* _Task requirements_: Please quote the paper summary from "Finite-Sample Two-Group Composite" up to and including "exponential family models.", copying it word for word.

* _Quoted passage_:
Finite-Sample Two-Group Composite Hypothesis Testing via Machine Learning

TL;DR

This paper introduces a machine learning framework, especially using Deep Neural Networks, to construct powerful finite-sample hypothesis tests for two-group composite testing, applicable to adaptive clinical trials.

Contribution

It presents a novel automatic method leveraging machine learning to design hypothesis tests with improved power in finite samples, addressing challenges beyond exponential family models.

Findings

Demonstrates improved test power through simulations.

Shows applicability to adaptive clinical trial designs.

Provides an accessible implementation with R code and shiny app.

Abstract

In the problem of composite hypothesis testing, identifying the potential uniformly most powerful (UMP) unbiased test is of great interest. Beyond typical hypothesis settings with exponential family, it is usually challenging to prove the existence and further construct such UMP unbiased tests with finite sample size. For example in the COVID-19 pandemic with limited previous assumptions on the treatment for investigation and the standard of care, adaptive clinical trials are appealing due to ethical considerations, and the ability to accommodate uncertainty while conducting the trial. Although several methods have been proposed to control type I error rates, how to find a more powerful hypothesis testing strategy is still an open question. Motivated by this problem, we propose an automatic framework of constructing test statistics and corresponding critical values via machine learning methods to enhance power in a finite sample. In this article, we particularly illustrate the performance using Deep Neural Networks (DNN) and discuss its advantages. Simulations and two case studies of adaptive designs demonstrate that our method is automatic, general and pre-specified to construct statistics with satisfactory power in finite-sample. Supplemental materials are available online including R code and an R shiny app.

* _Entries shown_:

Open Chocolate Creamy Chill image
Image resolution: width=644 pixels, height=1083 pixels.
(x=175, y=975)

--

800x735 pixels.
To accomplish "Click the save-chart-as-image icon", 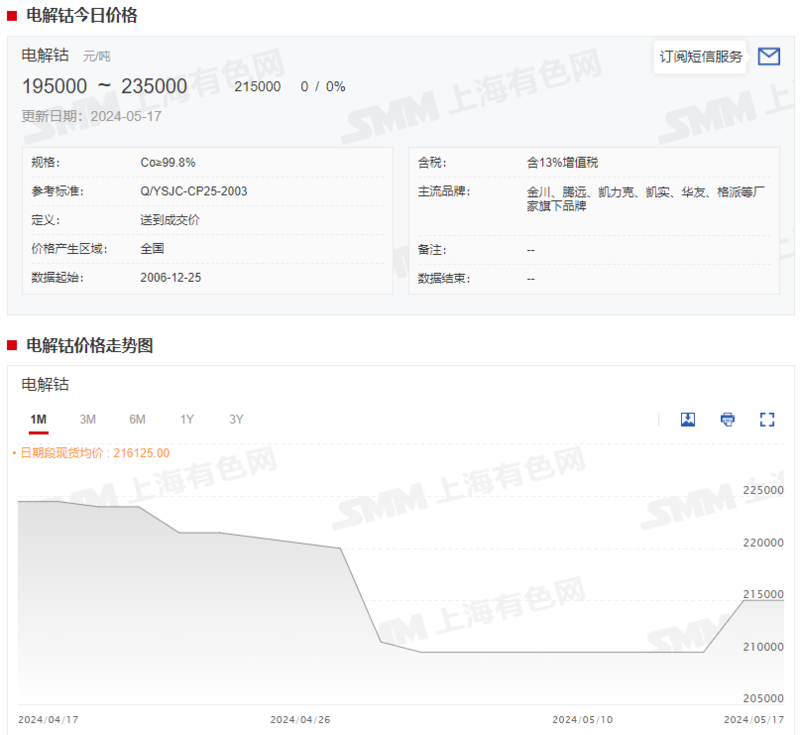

* _Exercise solution_:
Finite-Sample Two-Group Composite Hypothesis Testing via Machine Learning

TL;DR

This paper introduces a machine learning framework, especially using Deep Neural Networks, to construct powerful finite-sample hypothesis tests for two-group composite testing, applicable to adaptive clinical trials.

Contribution

It presents a novel automatic method leveraging machine learning to design hypothesis tests with improved power in finite samples, addressing challenges beyond exponential family models.